Communally created value (land rent) is the value that land still has even when there is no development on it. That value is a measure of the demand for the land's advantages of location and its natural resources. The demand results from the development of the surrounding community. These benefits to the occupier are not created by him. Yet the landowner is given the right to exclude others from land and either to leave it idle or to charge others a rent for the use of it, and to sell the land to others who will expect thereby to acquire the same right. He is not required to add value, nor is he put under any obligation to the state that is protecting his right which is proportional to the privilege granted. Thus persons and institutions emerge, empowered to appropriate far more land than they use and thereby to accumulate wealth which is often used, particularly in economically undeveloped states, to dominate government, commercial relations with other countries, and much else. A very sizeable minority of people also emerge who, confined to poor land or excluded altogether, are without hope of access to the primary natural resource on which a working life must be built.

As any land speculator or resource exploiter could tell you, these values are real, they are not merely an economic concept. They are an invisible gold strewn across the surface of the earth by the productive activity of communities of people. The failure to collect these values for the community, and properly account for them, causes an enormous waste of natural resources, labour, and capital. It enables the private appropriation of land values, the creation of a land market in them, land speculation which causes vast areas of good land to be held out of use and people to have no place to work or live, the corruption that plagues those, in both democratic and totalitarian societies responsible for granting permissions to individuals and institutions to exploit these improperly accounted resources. Above all it enables the phenomenon of landlessness which forces millions of people to move about the earth in desperate poverty bringing further devastation to peo-whose areas they move.

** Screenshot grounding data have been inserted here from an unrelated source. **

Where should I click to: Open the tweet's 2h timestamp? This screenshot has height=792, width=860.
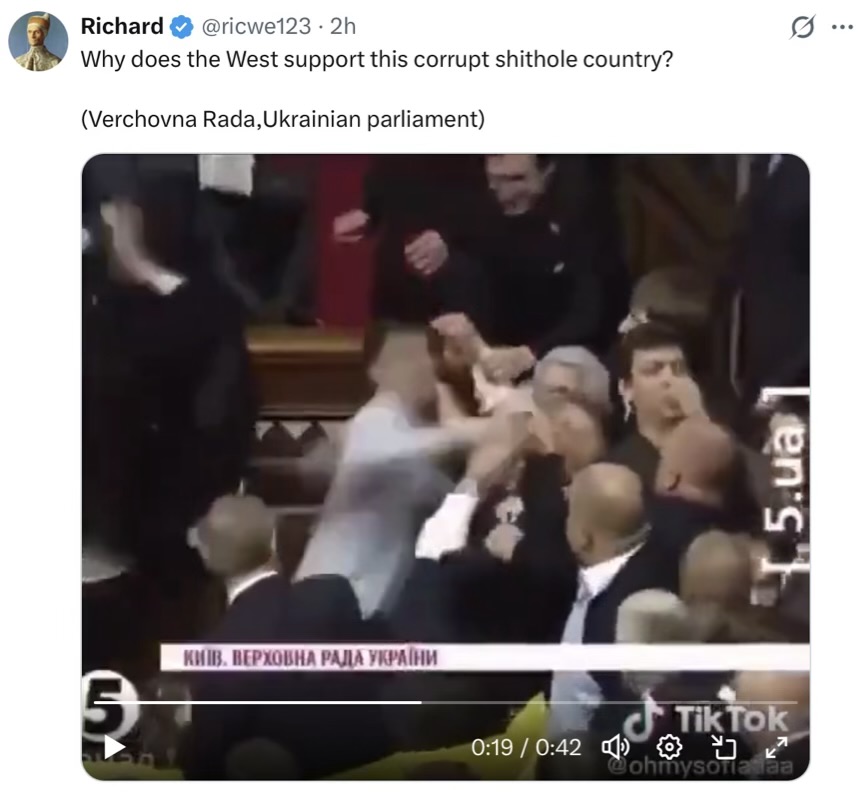coord(343,26)
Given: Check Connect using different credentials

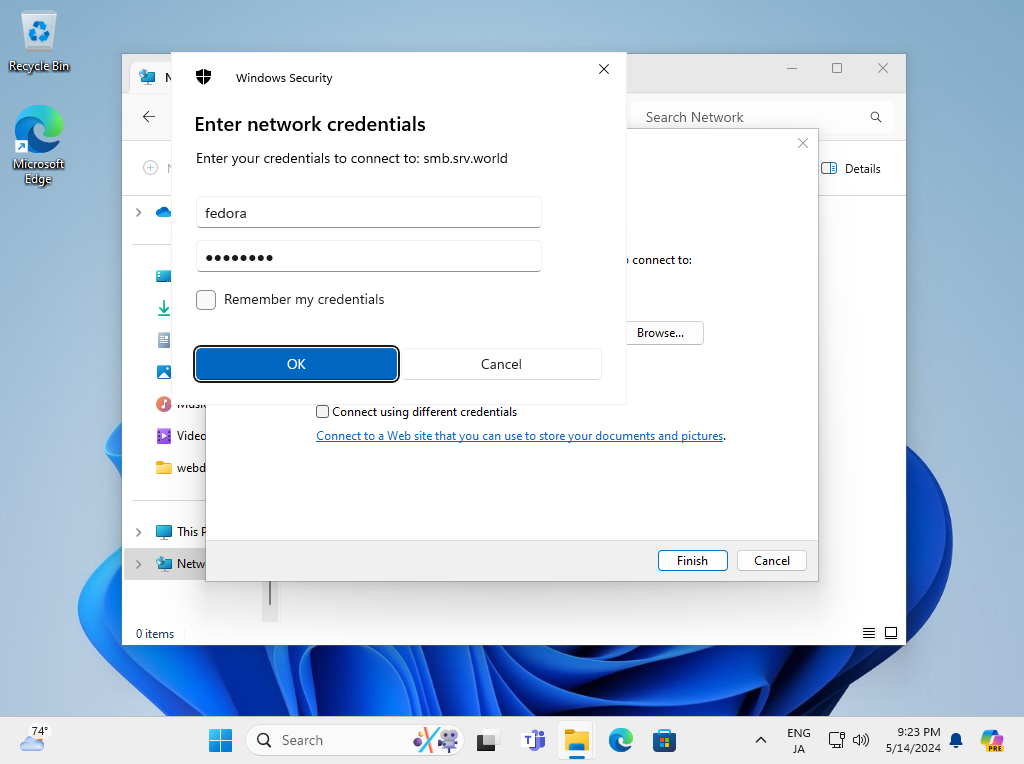Looking at the screenshot, I should pos(322,411).
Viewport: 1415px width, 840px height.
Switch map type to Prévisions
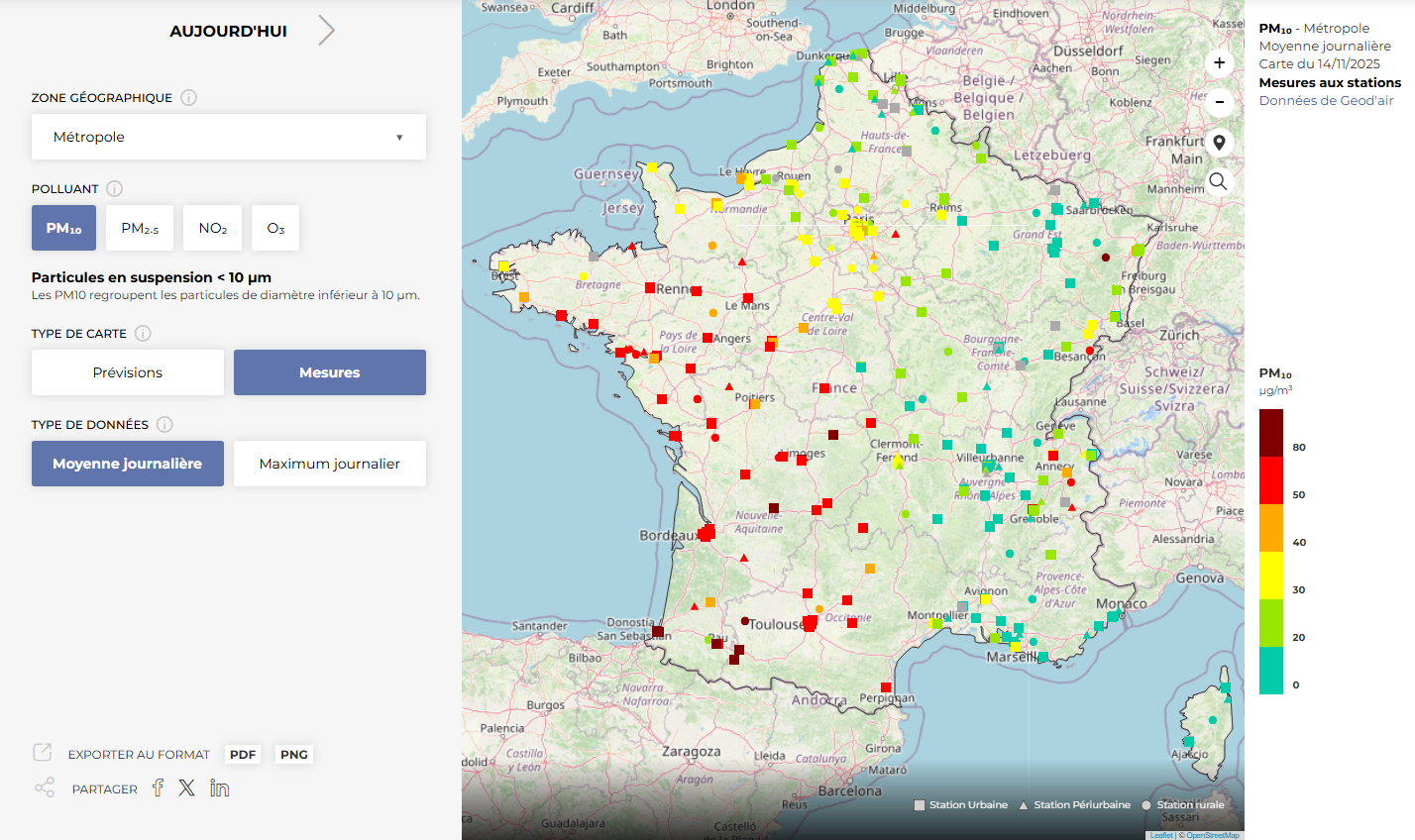coord(128,372)
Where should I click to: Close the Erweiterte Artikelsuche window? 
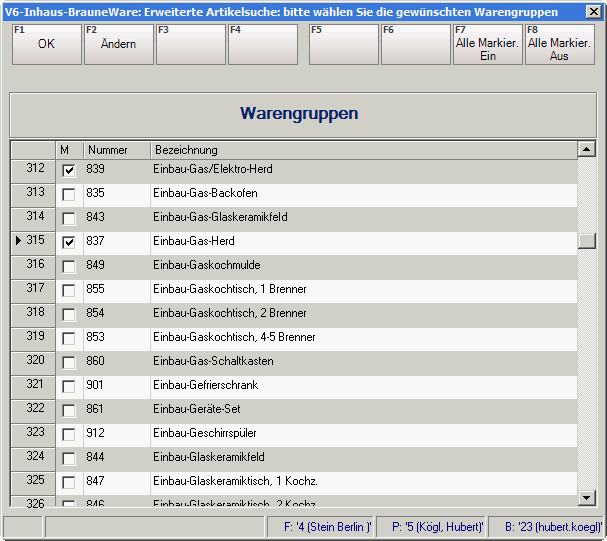click(x=594, y=10)
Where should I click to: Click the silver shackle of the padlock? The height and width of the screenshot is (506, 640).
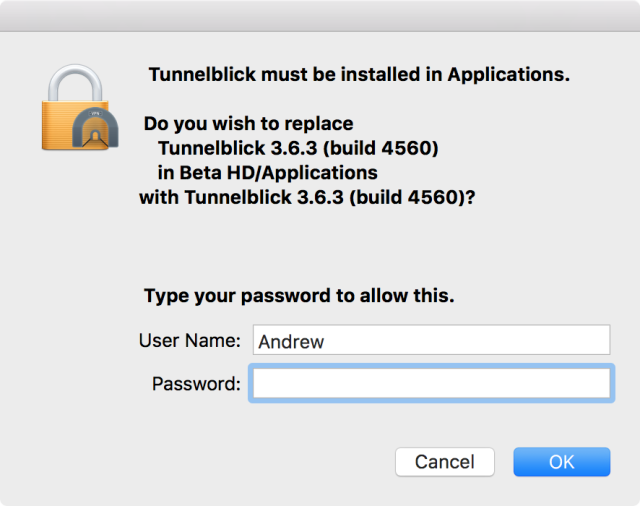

Yet the correction of this flaw is within the power of the state both administratively, for it is simple, and politically, because it gives the state an interest, through the retention of rental value, in ending these problems which are too formidable and widespread for any other interest than government to combat. Although the interests exploiting this flaw are powerful the constituency of potential opposition includes other equally powerful interests. Furthermore, in Russia, because the state currently owns the land, the system is already in place, if unused, and all that is required is to begin collecting the rental value.

The reforms which the West is pressing on Russia are like a bright red apple with a worm in the centre. The shiny colourful promise of western free market democracy, which always looks brighter than it tastes, has some nourishing substance, but much of it is consumed before the consumer and the voter, in whose name the apple is grown, can set their teeth to it. It seems sometimes as if the bugs are running the orchard. It is not that in Russia communally created land values are collected, they are not. But in most of the rest of the world, both advanced and developing, this flaw has been set in concrete through property rights which protect the right of the few to own and the many to pay, whether capitalised in the form of premiums and mortgages, or annualised in the form of rent. This has not yet become the arrangement in Russia and until it does there exists a greater opportunity there than perhaps anywhere for a transition to the collection of communally created land values.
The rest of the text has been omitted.